For me the most interesting part, because few others talk about it, was how much quieter the H2D was than the X1C. He doesn’t seem to know that the standard distance for measuring decibel is 1 meter away, not here, there, and anywhere. Nonetheless, he gave enough info that one can do a conversion to the standard distance, so I’m not holding that against him.

Noise was a big reason my wife wanted my 3D printers in the garage, but the H2D may be quiet enough it doesn’t face exile. Air filtration on the X1C was a bit of a joke, IMHO, but if the H2D delivers, then it may turn out to be quite good for indoor use. It would also be consistent with what one would expect from a more professional printer. So far, no youtubes have really addressed that in any quantitative way, at least none that I’ve yet seen.

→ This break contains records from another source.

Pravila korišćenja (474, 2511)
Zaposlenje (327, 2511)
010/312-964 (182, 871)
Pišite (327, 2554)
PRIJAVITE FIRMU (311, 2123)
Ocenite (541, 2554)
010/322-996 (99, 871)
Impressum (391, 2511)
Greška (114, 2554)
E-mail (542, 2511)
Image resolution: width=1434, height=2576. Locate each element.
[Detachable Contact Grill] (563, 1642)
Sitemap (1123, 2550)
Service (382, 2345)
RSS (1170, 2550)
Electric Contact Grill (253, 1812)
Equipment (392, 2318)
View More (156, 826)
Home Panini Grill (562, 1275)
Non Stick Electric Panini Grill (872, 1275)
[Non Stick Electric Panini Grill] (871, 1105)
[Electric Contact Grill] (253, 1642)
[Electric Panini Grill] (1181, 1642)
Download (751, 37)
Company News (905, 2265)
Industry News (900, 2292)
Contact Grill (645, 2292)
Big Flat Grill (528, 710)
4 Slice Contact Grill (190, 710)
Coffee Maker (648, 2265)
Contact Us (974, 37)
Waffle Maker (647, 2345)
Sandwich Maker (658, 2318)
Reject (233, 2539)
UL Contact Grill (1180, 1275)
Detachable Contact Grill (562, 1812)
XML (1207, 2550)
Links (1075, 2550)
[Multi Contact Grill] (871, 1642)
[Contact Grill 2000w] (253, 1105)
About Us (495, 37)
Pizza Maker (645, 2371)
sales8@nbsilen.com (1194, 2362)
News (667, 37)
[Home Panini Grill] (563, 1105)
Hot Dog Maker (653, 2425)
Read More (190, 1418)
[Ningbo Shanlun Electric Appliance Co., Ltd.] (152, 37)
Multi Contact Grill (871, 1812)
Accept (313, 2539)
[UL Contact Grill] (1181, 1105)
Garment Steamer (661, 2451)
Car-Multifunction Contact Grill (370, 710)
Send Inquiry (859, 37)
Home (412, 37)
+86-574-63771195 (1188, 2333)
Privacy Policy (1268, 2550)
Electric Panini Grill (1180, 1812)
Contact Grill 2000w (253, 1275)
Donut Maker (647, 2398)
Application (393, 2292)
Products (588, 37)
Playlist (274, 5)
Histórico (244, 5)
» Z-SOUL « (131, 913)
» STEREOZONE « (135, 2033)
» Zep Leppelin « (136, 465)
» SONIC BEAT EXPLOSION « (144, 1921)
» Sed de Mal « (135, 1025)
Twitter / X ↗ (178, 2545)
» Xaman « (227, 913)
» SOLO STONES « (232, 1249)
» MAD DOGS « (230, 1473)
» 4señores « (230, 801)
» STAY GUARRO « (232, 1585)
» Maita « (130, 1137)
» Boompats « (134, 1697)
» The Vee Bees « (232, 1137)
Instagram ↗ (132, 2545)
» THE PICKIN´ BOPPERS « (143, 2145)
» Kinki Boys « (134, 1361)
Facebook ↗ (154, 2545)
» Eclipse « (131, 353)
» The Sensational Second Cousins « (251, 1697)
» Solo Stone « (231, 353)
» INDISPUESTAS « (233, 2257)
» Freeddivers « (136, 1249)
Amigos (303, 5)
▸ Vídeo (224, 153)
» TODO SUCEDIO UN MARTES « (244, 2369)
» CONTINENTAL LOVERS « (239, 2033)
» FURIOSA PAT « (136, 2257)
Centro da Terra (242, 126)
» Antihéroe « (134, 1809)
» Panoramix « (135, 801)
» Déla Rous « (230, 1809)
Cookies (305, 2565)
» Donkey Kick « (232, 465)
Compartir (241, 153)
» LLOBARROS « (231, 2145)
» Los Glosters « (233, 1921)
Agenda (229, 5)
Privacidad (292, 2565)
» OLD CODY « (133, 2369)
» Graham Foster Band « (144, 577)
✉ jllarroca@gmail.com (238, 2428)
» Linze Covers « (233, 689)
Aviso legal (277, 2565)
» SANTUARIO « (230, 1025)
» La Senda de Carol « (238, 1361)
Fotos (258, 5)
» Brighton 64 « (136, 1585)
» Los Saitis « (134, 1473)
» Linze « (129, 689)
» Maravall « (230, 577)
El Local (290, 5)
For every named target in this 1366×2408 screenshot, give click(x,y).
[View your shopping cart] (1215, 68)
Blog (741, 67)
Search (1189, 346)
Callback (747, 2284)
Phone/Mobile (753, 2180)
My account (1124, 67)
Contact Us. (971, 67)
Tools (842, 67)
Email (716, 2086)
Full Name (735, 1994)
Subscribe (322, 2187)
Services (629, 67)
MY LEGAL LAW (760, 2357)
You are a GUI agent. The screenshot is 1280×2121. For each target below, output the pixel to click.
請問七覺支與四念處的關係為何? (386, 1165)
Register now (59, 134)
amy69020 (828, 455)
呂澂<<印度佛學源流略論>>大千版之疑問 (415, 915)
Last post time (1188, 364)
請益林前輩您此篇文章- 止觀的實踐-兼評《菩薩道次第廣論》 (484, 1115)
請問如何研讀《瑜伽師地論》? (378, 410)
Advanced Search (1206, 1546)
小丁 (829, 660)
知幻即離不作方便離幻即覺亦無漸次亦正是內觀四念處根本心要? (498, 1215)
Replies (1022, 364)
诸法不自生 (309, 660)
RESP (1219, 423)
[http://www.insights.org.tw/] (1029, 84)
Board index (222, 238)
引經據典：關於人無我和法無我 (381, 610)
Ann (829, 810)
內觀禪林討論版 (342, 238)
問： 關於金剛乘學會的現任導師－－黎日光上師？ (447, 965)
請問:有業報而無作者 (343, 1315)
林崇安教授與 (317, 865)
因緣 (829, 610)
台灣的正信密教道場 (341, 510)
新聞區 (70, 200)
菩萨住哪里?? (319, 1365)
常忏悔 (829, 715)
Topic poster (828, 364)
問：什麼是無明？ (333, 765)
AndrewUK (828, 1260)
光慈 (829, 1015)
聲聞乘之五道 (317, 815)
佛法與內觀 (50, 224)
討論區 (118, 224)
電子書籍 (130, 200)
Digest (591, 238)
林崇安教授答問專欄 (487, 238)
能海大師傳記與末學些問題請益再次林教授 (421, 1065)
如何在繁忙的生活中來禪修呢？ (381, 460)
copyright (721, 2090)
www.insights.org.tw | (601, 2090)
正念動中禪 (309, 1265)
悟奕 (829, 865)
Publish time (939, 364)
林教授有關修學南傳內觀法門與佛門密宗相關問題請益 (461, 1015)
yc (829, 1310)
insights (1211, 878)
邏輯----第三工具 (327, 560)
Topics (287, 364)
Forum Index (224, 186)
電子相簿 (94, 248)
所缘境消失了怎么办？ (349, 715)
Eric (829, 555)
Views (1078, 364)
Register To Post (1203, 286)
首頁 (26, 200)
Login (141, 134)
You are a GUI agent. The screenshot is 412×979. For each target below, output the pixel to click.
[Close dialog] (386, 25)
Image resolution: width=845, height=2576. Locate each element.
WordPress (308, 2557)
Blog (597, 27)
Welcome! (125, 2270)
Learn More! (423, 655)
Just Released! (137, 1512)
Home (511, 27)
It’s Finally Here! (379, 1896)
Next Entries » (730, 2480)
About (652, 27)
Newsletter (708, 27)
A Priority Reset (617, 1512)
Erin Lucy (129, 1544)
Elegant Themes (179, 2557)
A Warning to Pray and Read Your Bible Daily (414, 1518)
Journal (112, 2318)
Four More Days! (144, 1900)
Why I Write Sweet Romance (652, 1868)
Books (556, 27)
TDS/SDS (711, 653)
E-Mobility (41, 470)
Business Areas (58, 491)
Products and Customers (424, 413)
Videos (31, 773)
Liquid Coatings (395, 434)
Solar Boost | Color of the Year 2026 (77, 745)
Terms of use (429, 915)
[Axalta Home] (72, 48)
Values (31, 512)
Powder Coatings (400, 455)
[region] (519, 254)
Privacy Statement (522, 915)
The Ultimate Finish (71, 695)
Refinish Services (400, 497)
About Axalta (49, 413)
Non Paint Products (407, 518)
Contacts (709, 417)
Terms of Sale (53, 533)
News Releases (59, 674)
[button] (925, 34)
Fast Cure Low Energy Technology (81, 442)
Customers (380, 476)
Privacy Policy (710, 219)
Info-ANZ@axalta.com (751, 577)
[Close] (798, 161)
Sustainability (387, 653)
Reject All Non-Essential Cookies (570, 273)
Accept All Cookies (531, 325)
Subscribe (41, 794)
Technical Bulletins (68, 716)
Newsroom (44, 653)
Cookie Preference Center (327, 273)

In contrast, this other guy (alias “talking hands”) has some serious concerns about support layers using different materials:

He sounds competent, but one just never knows. Tao did indicate that they would be improving the firmware over the next few months, and maybe this is an area they will improve. Fingers crossed :crossed_fingers: because I think it may be a big reason why at least some people would want to buy an H2D, and it was the highest on my list of reasons as well. I didn’t see the guy use the calibration plate, and maybe it would help? Who knows. I can’t imagine why else it might fail though. It’s gotta be either X, Y, or Z. No reason, at least not yet, to think it is fatally flawed in this regard if it is able to successfully shift between nozzles on a multi-color print, as has been demo’d to death. Only thing I can think of is that maybe the purge tower has trouble if the filaments don’t want to stick. After all, that’s what’s guiding the filament selection in such an application.

PS He did say that he relied 100% on the supplied bambu print profiles and didn’t attempt any tweaking. That leaves a lot of room for potentially finding a solution. In any case, I think a good test print to try would be this, as you want your test prints to find problems, if there are any to be found, not gloss over them. That way, after you clear up any problems that you may find when the stakes are low, you don’t run into any surprise problems in the course of printing whatever your ultimate print objectives are.